WHAT NEEDS TO BE DONE
Your answer must be the line holding "1204x994 pixels." followed by every later line through the end of the entries, exactly as written.

DATA TO USE
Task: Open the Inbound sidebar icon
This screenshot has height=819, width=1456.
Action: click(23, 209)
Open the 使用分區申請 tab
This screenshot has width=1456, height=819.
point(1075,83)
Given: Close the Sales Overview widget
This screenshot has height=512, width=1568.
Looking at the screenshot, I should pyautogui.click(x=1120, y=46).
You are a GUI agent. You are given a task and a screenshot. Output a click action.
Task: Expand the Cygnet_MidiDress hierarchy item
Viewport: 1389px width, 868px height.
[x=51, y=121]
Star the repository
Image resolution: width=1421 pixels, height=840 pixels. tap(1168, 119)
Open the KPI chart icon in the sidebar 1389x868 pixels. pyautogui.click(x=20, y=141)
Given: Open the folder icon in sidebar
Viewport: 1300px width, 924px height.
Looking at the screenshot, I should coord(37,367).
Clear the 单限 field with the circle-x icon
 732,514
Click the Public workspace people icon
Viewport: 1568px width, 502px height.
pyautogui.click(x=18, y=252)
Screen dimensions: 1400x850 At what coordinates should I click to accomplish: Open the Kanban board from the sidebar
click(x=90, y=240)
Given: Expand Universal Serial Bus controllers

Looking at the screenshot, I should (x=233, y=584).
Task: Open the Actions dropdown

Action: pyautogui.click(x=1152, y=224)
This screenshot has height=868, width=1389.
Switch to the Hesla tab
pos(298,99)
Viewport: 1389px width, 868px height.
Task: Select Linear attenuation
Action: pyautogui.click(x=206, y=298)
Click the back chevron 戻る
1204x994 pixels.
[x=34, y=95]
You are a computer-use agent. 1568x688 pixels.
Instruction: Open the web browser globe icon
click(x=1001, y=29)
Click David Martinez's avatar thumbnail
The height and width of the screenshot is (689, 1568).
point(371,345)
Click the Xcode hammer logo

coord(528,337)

OUTPUT FOR THIS EXERCISE
1204x994 pixels.
[x=34, y=95]
You are a computer-use agent. 1568x688 pixels.
Instruction: Open the web browser globe icon
click(x=1001, y=29)
Click David Martinez's avatar thumbnail
The height and width of the screenshot is (689, 1568).
point(371,345)
Click the Xcode hammer logo

coord(528,337)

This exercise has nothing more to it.